The Weeping Pens
Narrative Summary
The retriever did not wait. Its eye-cluster blazed through its full rotation, lining up the shot, and the Abyss provided its first welcome: the chain-lattice of the walkway erupted in sections, iron links the thickness of a man's wrist stamped with Abyssal binding-work, erupting through the grating in whipping grabs at the party's ankles.
William took the first hit from the retriever's eye ray and kept moving. His Protector's Sphere settled around the party with the deliberateness of someone who has closed a lot of doors on a lot of bad rooms. The two vrocks were in the air, forty feet above, too high for melee — William had been burning actions on targets he couldn't reach — but Nadira had fire, and they were not immune to it. She turned the one beside her into something slower and put persistent flame on the one that failed its save.
Frazzle watched the retriever from its position clinging beneath the grating, eight legs punched through the iron gaps with the grip of something that had learned to make the architecture work for it. The Moon's oracle saw a demon that had received an order it could not evaluate, and made a decision. His voice carried the authority he had been given at great cost.
"Let go."
The retriever's chittering stuttered. Its eye-cluster completed one full rotation as if searching for something it could dismiss. Its legs flexed once. Then, obedient as a hound, eight claws disengaged from the grating in sequence, each releasing with a separate click. The retriever fell the way a dropped anvil falls, without flailing, without reaching for purchase. The Abyss took it eagerly and with what felt like intention. Its eyes were still tracking upward as it diminished, still trying to line up a shot from a position that was becoming, moment by moment, impossible. One beam discharged from the falling dark and punched a fist-sized hole through the grating twenty feet from William's boots. Then the light was gone.

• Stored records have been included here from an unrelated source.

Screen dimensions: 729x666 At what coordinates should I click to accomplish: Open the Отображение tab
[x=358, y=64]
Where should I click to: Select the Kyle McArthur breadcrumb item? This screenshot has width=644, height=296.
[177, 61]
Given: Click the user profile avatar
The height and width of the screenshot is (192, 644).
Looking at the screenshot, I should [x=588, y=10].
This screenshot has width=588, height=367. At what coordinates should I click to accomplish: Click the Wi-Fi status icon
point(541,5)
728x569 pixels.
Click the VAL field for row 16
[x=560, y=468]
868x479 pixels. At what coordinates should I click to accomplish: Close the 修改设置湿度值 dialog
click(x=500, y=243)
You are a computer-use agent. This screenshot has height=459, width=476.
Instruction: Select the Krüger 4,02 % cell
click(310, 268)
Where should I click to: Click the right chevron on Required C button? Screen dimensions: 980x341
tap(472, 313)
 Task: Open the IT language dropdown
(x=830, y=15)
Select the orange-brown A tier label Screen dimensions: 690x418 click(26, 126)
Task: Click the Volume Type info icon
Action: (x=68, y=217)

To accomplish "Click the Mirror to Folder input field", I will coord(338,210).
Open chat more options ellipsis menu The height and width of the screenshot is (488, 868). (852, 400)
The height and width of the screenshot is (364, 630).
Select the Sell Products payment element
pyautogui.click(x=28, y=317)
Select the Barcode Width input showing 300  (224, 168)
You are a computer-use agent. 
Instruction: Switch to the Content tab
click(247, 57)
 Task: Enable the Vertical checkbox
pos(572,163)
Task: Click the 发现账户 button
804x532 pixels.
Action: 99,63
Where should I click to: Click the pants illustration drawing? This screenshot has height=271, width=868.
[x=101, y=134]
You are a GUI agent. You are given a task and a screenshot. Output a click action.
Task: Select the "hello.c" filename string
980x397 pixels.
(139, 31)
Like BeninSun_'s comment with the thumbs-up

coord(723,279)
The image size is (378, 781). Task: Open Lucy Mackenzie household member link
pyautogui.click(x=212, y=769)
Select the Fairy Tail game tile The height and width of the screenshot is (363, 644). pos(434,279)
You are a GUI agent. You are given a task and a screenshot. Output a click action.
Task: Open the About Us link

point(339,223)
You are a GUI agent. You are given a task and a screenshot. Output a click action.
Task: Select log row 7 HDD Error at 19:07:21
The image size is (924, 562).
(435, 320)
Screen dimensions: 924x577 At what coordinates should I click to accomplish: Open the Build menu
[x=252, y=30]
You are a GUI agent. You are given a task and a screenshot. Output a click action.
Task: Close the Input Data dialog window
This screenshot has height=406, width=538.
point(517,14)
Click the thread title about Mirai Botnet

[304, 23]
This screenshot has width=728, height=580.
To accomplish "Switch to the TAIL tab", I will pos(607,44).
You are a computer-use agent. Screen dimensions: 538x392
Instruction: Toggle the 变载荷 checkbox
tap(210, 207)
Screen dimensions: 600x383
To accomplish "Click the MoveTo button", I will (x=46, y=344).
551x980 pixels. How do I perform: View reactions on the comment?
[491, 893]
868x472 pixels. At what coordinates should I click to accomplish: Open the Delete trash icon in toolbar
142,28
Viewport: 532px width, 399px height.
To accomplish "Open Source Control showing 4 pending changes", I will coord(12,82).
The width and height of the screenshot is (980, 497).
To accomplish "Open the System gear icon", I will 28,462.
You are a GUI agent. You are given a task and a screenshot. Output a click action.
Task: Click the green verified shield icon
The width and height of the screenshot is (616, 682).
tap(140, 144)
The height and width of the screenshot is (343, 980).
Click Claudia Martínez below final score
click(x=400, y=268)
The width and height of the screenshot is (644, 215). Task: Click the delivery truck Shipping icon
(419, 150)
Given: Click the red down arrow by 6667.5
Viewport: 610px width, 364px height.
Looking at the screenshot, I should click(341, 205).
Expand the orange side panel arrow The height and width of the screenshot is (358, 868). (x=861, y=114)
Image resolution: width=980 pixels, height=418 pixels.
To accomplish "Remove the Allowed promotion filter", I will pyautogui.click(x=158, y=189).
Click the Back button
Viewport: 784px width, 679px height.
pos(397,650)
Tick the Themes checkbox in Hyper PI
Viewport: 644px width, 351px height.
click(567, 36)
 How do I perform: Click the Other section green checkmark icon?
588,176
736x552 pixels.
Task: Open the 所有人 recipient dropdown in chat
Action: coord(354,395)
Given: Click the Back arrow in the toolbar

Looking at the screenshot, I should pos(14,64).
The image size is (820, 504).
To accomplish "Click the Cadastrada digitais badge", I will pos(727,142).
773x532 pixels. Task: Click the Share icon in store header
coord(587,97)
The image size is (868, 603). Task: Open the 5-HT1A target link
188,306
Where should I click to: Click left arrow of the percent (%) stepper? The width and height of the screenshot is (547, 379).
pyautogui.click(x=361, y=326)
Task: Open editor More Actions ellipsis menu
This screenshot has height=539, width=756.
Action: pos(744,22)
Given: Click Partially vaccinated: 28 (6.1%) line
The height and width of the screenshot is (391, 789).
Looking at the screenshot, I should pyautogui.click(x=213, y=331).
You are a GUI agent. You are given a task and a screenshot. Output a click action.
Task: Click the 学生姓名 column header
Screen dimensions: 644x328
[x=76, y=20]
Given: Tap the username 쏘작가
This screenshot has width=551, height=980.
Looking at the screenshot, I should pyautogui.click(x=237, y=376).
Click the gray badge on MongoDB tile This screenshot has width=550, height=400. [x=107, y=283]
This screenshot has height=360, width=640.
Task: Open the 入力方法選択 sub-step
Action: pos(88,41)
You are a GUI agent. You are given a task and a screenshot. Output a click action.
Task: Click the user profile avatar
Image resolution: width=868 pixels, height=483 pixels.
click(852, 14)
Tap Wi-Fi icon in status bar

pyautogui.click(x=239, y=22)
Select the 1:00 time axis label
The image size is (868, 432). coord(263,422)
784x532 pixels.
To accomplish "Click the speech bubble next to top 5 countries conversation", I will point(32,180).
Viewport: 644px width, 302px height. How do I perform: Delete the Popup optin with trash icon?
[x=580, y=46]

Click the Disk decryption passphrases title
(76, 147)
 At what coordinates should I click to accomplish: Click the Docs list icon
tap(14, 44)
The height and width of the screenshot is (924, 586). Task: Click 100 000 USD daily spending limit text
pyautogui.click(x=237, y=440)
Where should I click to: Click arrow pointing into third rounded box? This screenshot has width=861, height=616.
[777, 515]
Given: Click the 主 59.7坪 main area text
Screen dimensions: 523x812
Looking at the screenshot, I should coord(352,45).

The vrocks followed. William's glaive and Nadira's fire finished what the fire had started, and when the second one dropped, the walkway ahead opened toward the blockhouse.
The chains were still a problem. The binding-work was Abyssal, distributed through anchor nodes welded to the substructure at thirty-foot intervals, and it did not tire. But it flinched from Holy, which is why it had been targeting Nadira less than it might have. And it flinched from the Liberation that William had been expressing with his reaction all fight, the sigils dimming for a few seconds each time he broke a grab. Theo saw the anchors clearly, the architecture of power distribution, the way disabling a node collapsed the whole section of chain connected to it.
They moved the way a road crew clears a road. Frazzle and Theo worked the anchor points with Electric Arc, Divine Lance burning through the sigils in geometric lines. William held the center, his aura a quiet pressure the chains declined to test. Section by section, the walkway went inert behind them, and they moved forward until there was no walkway left.
The Flesh-Forge sat at the end of the path like a clenched fist. Octagonal. Four or five times the size of the blockhouse. Its walls were not welded iron but fused slag, layers of material heated and pressed and heated again, as though the structure had been forged rather than built. Heat shimmer rose from its surface. The entrance had been worked into crude reliefs, figures in attitudes of restraint, their faces smoothed to blankness. The chorus of souls had gone quiet. They knew what was inside.
Theo felt the residue of his Thunderstrike before he crossed the threshold. The lightning that had killed Bullbutcher on the deck of the Genie's Smile had left a signature, and the demon had been rebuilding himself around it for weeks the way a body builds scar tissue around a wound.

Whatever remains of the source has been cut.